The Australian Human Rights Commission (AHRC) has disclosed a significant data breach that exposed hundreds of sensitive documents online, some of which were indexed by major search engines.
The documents included private information such as names, contact details, health records, employment data, and photographs.
According to AHRC’s official announcement, the breach affected submissions made through its complaint webform between March 24 and April 10, 2025, the ‘Speaking from Experience’ project between March and September 2024, and the National Anti-Racism Framework submissions from October 2021 to February 2022. A total of 670 documents were accessed between April 3 and May 5, 2025.
The AHRC emphasized that the incident was not the result of a malicious cyberattack, suggesting it was likely due to a misconfiguration or internal oversight. In response, the commission has disabled all public web forms and requested the urgent removal of the exposed files from search engine indexes.

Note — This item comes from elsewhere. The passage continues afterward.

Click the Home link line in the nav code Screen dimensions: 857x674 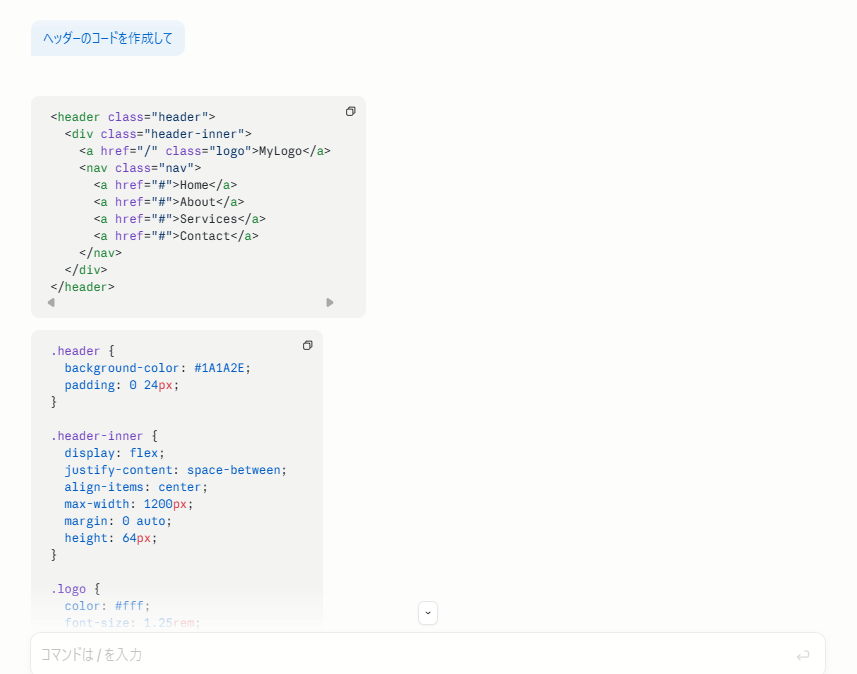click(x=165, y=185)
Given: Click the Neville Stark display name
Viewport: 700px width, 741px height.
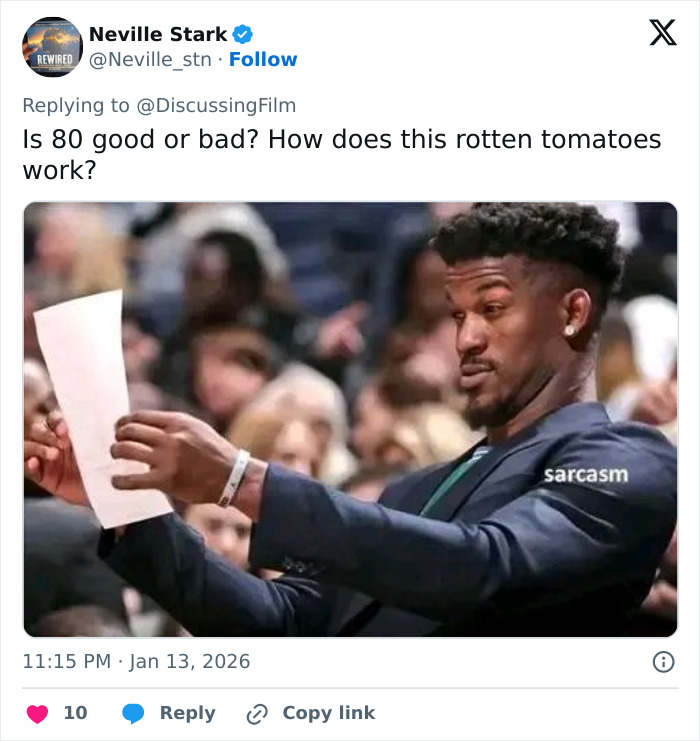Looking at the screenshot, I should 157,34.
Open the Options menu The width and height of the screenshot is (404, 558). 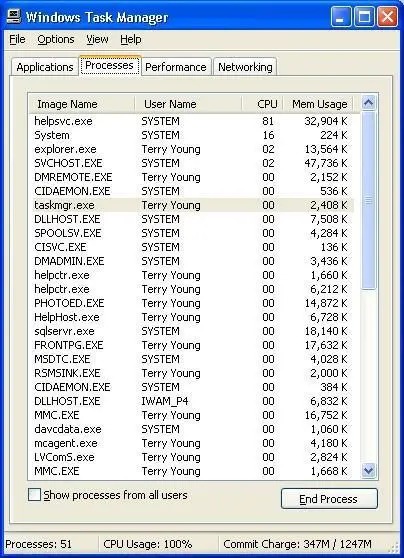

The breach is particularly concerning given the highly sensitive nature of the data involved and the vulnerable communities the AHRC serves. The Office of the Australian Information Commissioner (OAIC) has been notified, and a dedicated investigation task force is underway. Affected individuals will be contacted directly, and a support helpline has been established.
The AHRC is also encouraging people to stay alert for phishing attempts or fraud and has shared links to mental health resources for those impacted by the breach.